There were a Japanese crew, earthquake experts, in New Zealand trying to help out in anyway they could. Little did they know, more abrupt crises awaiting them at home.

Venturing beyond one’s border for the sakes of others, to pay forward.

That’s the mission of a peacemaker. During the Haiti quake, then Gov. of FL refused to let relief efforts to use his home state as a base of operations.

On CNN, we witnessed a Vietnamese doctor ferrying out dying victims on a private chartered plane. Actors like John Travolta also chipped in.

Those who cross the cultures (Euro-centric to Pacific Rim for instance, or in the case of our current United Nations Secretary General, Ban Ki Moon  from Korea, who has his hand full of crises) encounter both culture shock and reverse culture shock.  Those who return from war abroad also face Post-Traumatic Disorder syndrome (the Deer Hunter, Born on the Fourth of July) being misunderstood and marginalized (De Niro played a returning veteran who asked the taxi driver to keep going, pass his welcome-home party).

This week, CNN showed a short video of “soldier surprised daughter at school” in Idaho.

The 9-year-old said it was like in a dream (upon spotting her still-in-uniform Daddy

show up at school after finishing his tour of duty).

The scene has been repeated many times in American history

(children running to the tarmac greeting returning fathers – You Tube

video for Reflections of My Life by the Marmalades).

We now have a second generation – children of  Vietnam era  and nemesis i.e.- flower children – both wanting to to know what’s it like for their fathers to leave the comfort of the then-Middle class environment to engage in unpopular battles  on the other side of the world.

Even when trying hard, they could only walk a mile in their shoes, albeit as backpacking tourists.

(recently two young American females died along with many others in a tourist boat accident. )

http://www.theepochtimes.com/n2/world/vietnam-halong-bay-boat-accident-kills-11-foreigners-list-of-names-51466.html

Three and a half decades after it ended,  this war still has some legs. Last month,  Prime Minister of Australia pledged more money to support a Vietnam Memorial Center, to bring world attention to the hefty price Australians paid during this “American war” as known in Vietnam. No one said it better than John Savage, one of the four main characters in the Deer Hunter ” I don’t fit in” (back on a wheel chair , playing Bingo in a  Pittsburgh nursing home).

So once again, we rely on musicians to help us sort through our conflicting emotions. In said movie, it’s a guitar piece from the Shadows.

Blessed are the peacemakers. For they gave their lives and limps for the idea and ideal of freedom taken for granted by us here in the West.

Time to reflect

Year in review. A look back at the decade that was.

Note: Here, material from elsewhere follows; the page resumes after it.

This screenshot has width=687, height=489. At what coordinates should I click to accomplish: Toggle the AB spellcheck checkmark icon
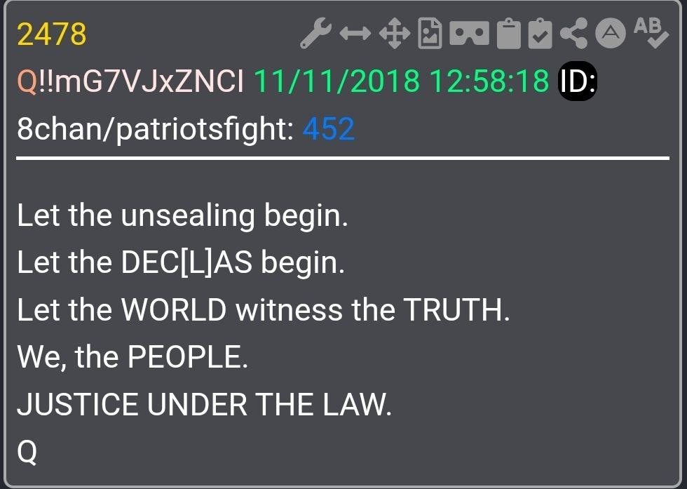click(x=651, y=33)
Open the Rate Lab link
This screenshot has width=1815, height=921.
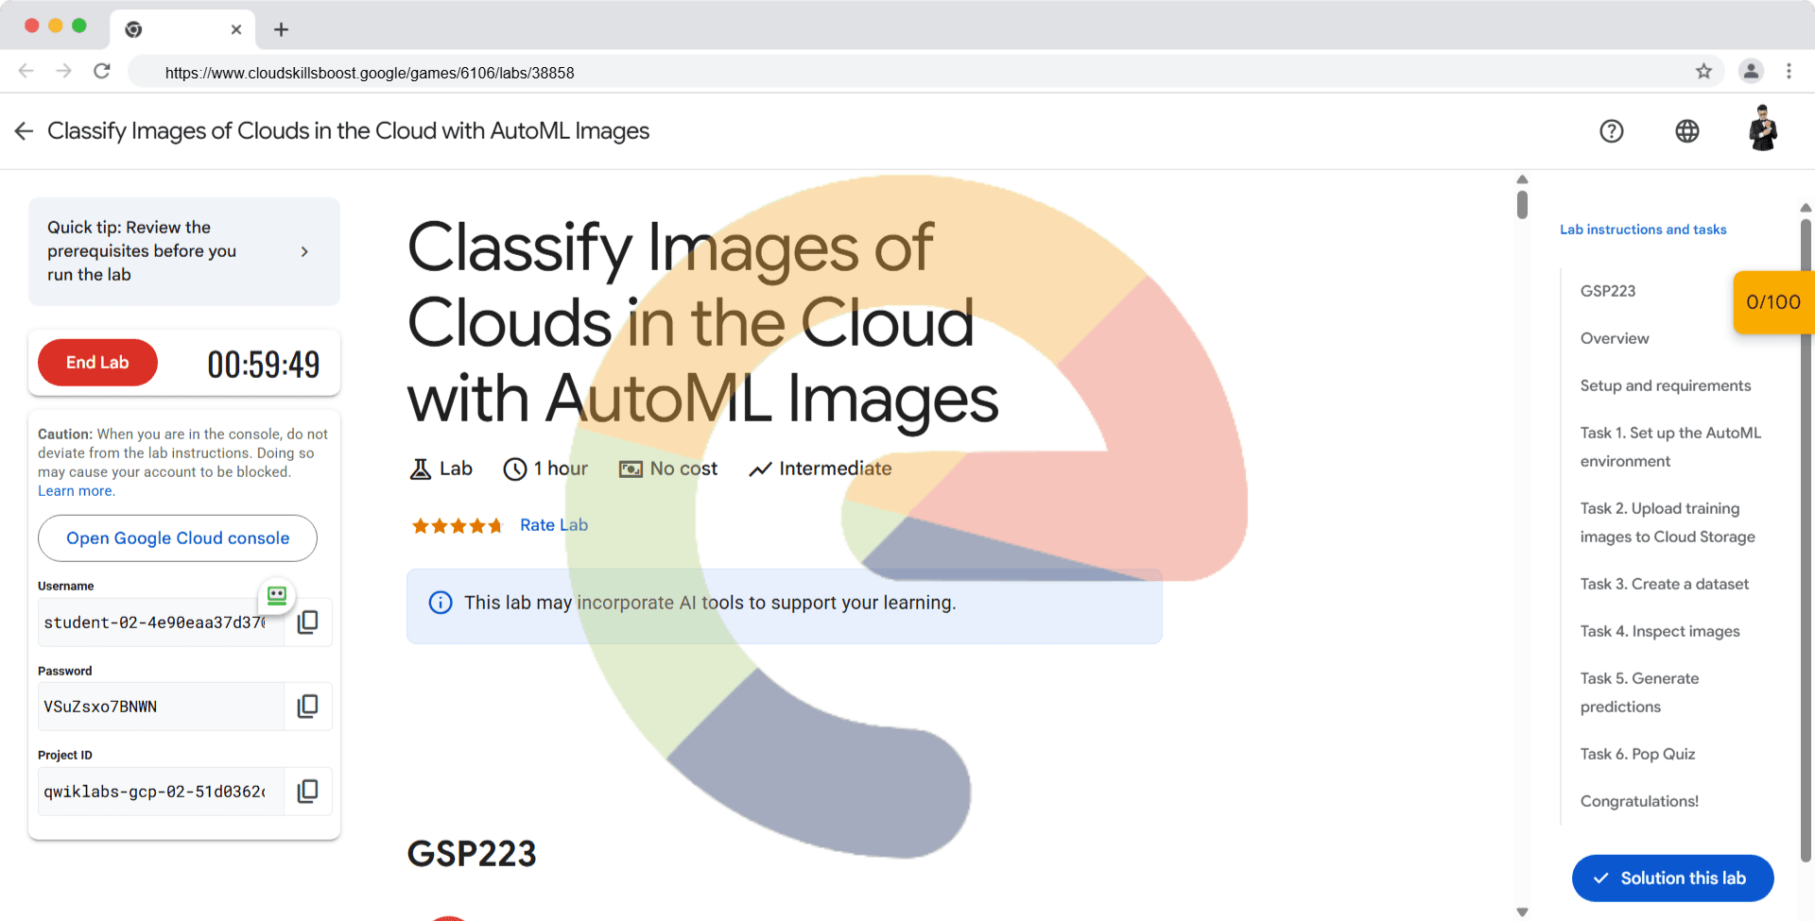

We reflect so we don’t repeat the same mistakes.

Our brain can play trick: stand aside or step back, then press rewind.

I can still recall incidents when I was 4, or 7 and especially my first puppy love

(in this case, the song was “Super Star”).

The trick: embed those memories with a tune you heard during those times.

Do you remember where you were when you first heard the Bee Gee?

John Travolta and Saturday Night Live.

Or when I first heard “He ain’t heavy, he is my brother” performed by my high school band.

Quite impressive to a 6th grader at the time. (as of this edit, I finally entered the school after 41 years away).

Here were those guys, as tall as could be, with gadgets and instruments.

And they played well: no single person tried to stand out. One harmony one tempo.

I did not realize then, that’s team work at its best.

Later, we would learn team building (camping, school band and group white papers).  Instead of intramural sports, we got inter-school fights.

But that’s part of esprit de corps (dared to wear the school emblem on one’s shirt while various high schools were at war).

Through school, work and families, I learned the value of being part of a team, which is more than the sum of its parts.

When team works out, there is nothing like it.

But it takes hard work.

A lot of chipping in.

Until it’s your turn to receive.

Then you realize, “he ain’t heavy, he is my brother” works both ways.

This past decade has been tough: two recessions, two wars, twin towers and two incidents in Louisiana.

We need to double our efforts. This is not a time to reflect. It’s time to act.